Warwick, 82, wrote of the honor in a statement, “I’m exceptionally happy to be honored by the Kennedy Center. It’s very exciting to be recognized for my contributions to the music industry for the past 60 years.”
Rubenstein wrote of Fleming, a five-time Grammy winner “known as ‘America’s soprano,'” that she’s “captivated audiences worldwide with her luminous voice, incomparable artistry, and a knack for bringing opera into the mainstream for more than four decades.”
Fleming, 64, said in a statement that it’s “thrilling” to be included in this year’s group: “This award demonstrates the richness and range of the performing arts in our country, and the Kennedy Center’s celebration is a powerful expression of our culture.”
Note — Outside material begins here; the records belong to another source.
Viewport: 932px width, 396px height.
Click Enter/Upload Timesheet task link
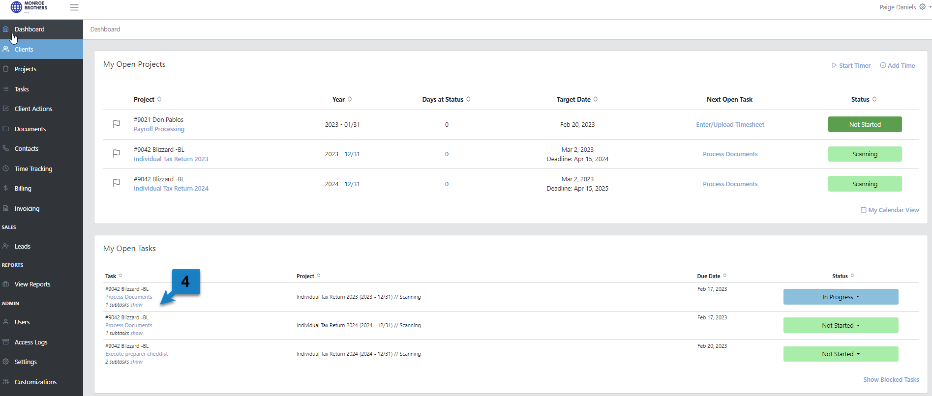[x=730, y=124]
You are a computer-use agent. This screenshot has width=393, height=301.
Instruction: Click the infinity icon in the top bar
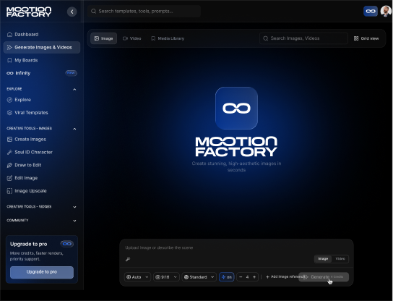pos(371,12)
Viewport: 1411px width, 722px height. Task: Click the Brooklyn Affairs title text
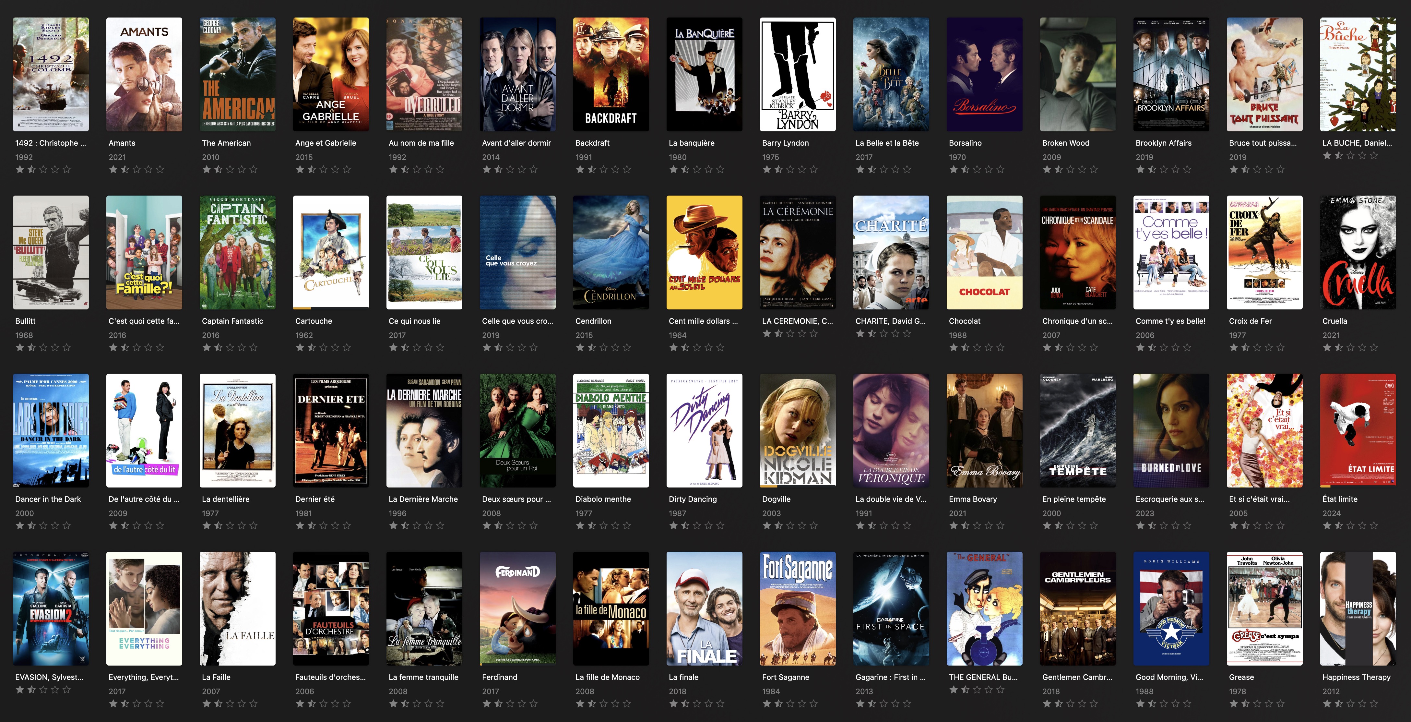tap(1163, 143)
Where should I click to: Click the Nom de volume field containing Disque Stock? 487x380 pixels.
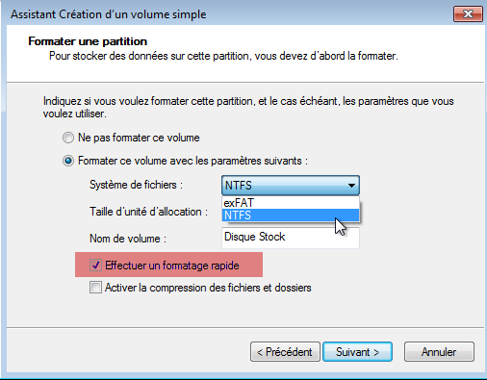(291, 238)
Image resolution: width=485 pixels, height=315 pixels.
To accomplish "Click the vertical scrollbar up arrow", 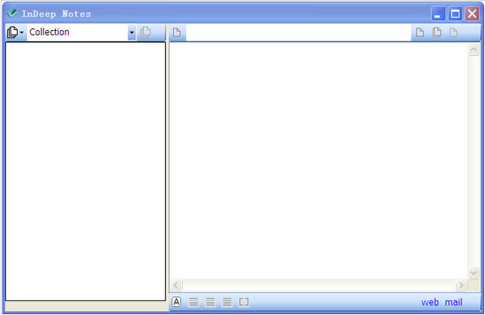I will click(x=474, y=50).
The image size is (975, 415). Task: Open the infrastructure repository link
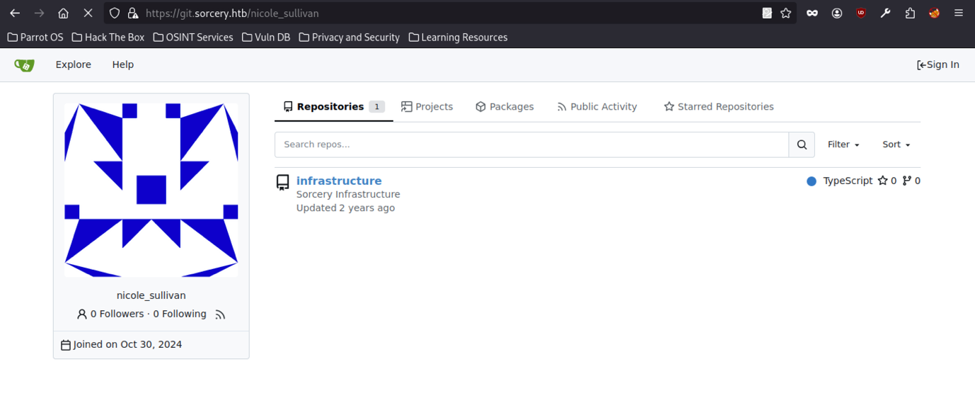click(x=339, y=181)
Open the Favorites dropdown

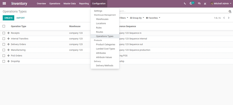point(153,18)
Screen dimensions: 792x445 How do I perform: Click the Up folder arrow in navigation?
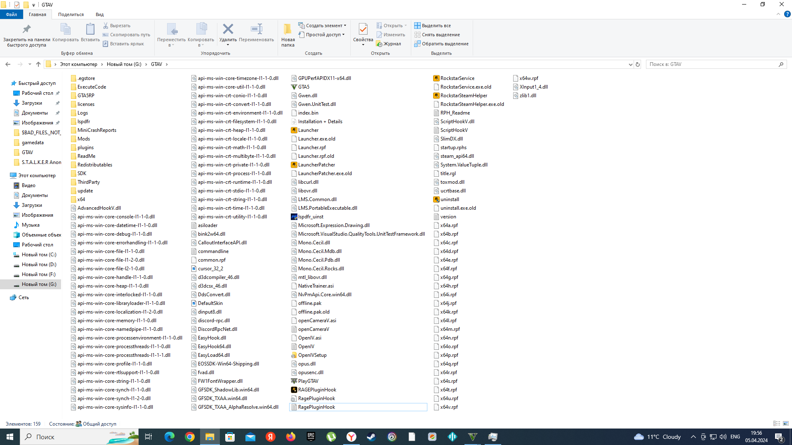(38, 64)
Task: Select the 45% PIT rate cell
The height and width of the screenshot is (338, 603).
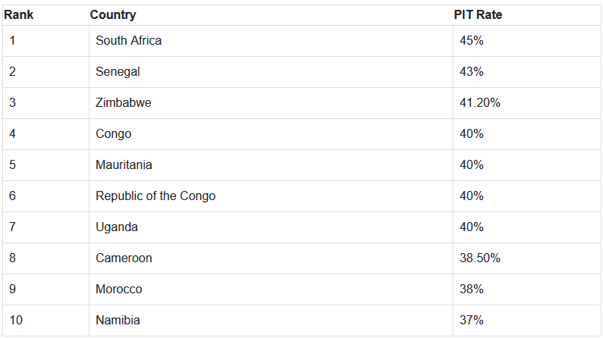Action: tap(472, 40)
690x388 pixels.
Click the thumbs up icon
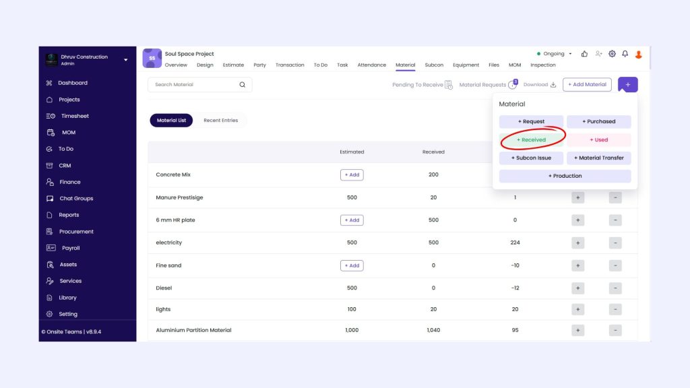pyautogui.click(x=584, y=54)
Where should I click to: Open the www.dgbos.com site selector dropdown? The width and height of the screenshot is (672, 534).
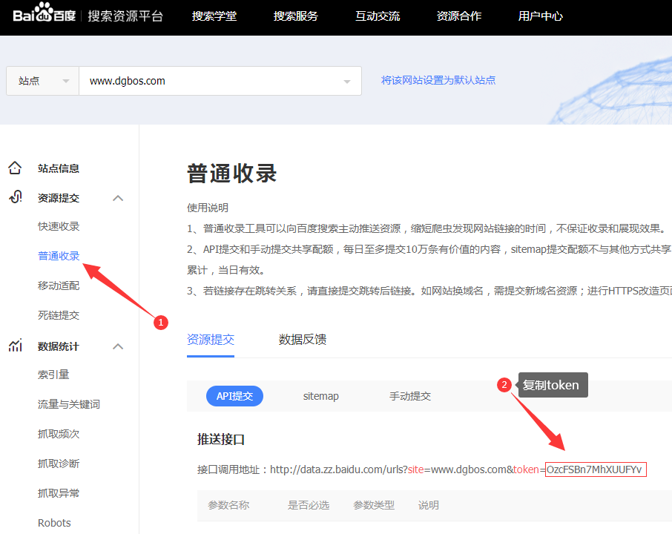tap(346, 82)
The vocalist added, “Music has defined the arc of my life, giving voice to an introverted child, taking me to places I never dreamed of visiting and people I never dreamed of meeting. Most of all, it has shown me the enormous potential for healing and joy that the arts offer everyone. Having looked with awe at the Honorees in that box at the Kennedy Center Opera House, I’m incredibly grateful to think I will be among them.”
Of Crystal, 75, an Emmy and Tony winner known for his roles in The Princess Bride, When Harry Met Sally… and Monsters, Inc., among other projects, Rubenstein said: “A true comedic icon and multi-talented artist since the 1980s who has kept millions laughing around the world, Billy Crystal is responsible for some of the most memorable stand-up moments and hilarious Hollywood scenes in the last half-century.”
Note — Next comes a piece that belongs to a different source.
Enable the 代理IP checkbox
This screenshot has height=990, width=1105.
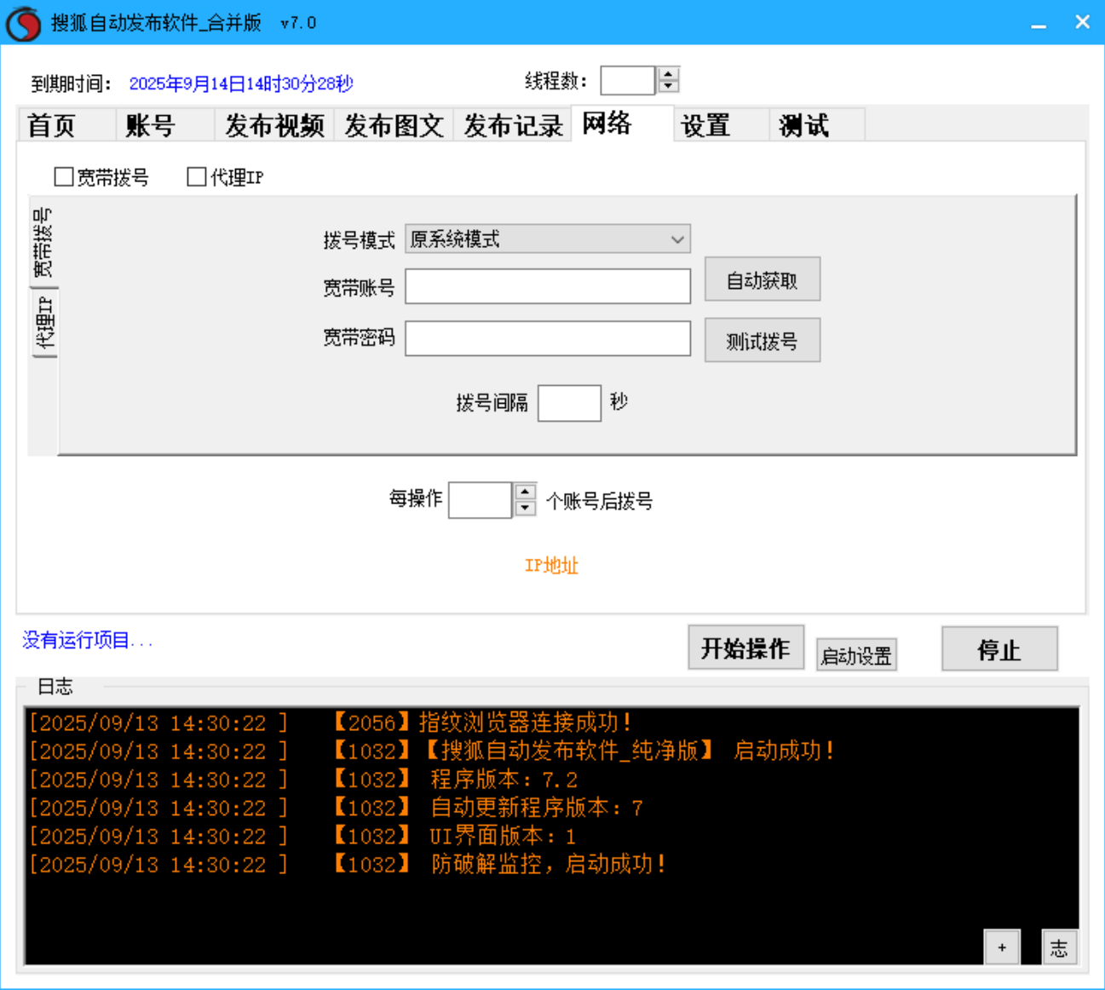195,176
Crystal expressed feeling “overwhelmed” by the honor in a statement: “I started performing when I was 5 years old, making my parents and family laugh. Those laughs have carried me my entire life and career. I so wish they could be at the Kennedy Center for this glorious occasion.”
He continued, “It has been a thrilling lifetime of performing in so many different arenas and my heart is full of gratitude to the Kennedy Center, my wife Janice, my children and grandchildren, our family and friends, and all the amazing people I’ve had the pleasure to work with. And finally, of course, my wonderful fans.”
Hosted by Gloria Estefan for the third time, the ceremony will be held at the JFK Center in Washington, D.C. It’ll air on CBS and stream on Paramount+.